Echoes of that feeling have returned on many occasions in the last nine years. To say that birth is the most impactful demonstration of it shouldn't detract from these subsequent manifestations of God's love. The difference is a matter of degrees.

When a child is born to members of the Church of Jesus Christ of Latter-day Saints, it is the privilege of that family to have their child blessed and to have their name formally recorded on the membership rolls of the Church. Normally this blessing is performed by the father, if he is an authorized and worthy holder of the priesthood.

I was able to perform these blessings for my children, and I am grateful for that. In Joseph's blessing, given just about 107 months ago, I blessed him that he would be kind. I mentioned it more than once. I have seen this spiritual gift in him so many times over the last 9 years. I think anyone who knows him, knows that he has a kind and empathic heart.

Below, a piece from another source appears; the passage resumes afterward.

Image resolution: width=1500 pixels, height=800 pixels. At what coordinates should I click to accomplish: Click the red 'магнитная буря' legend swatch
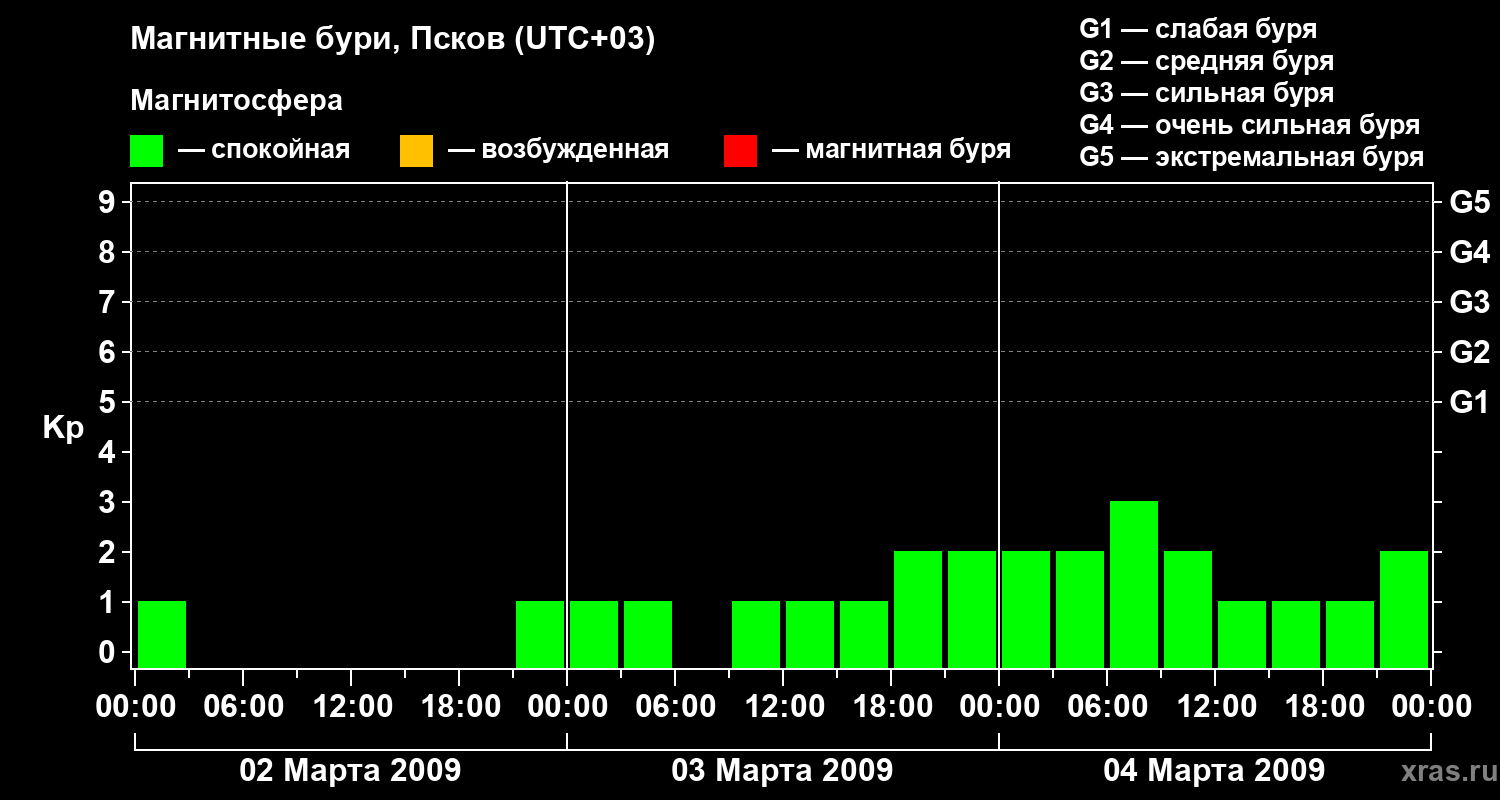pyautogui.click(x=740, y=151)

I believe that promise was inspired by the Holy Ghost, and I credit my Father in Heaven for it.

I am so proud of this part of Joseph, which is not highly prized in some sectors of our culture. Among the people that I love and care about, it is appreciated, another thing that I am thankful for. Someday his kindness will make him a better husband and father than me. Someday his kindness will give others license to adopt more kindness in their own lives.

I love this boy. I read some earlier posts on his birthdays (this one from his 5th birthday has some nice photos of his baby/toddler years- http://blog.spotd.net/2010/07/happy-5th-birthday-joseph.html). I am so glad to be his father, and humbled by what he teaches me.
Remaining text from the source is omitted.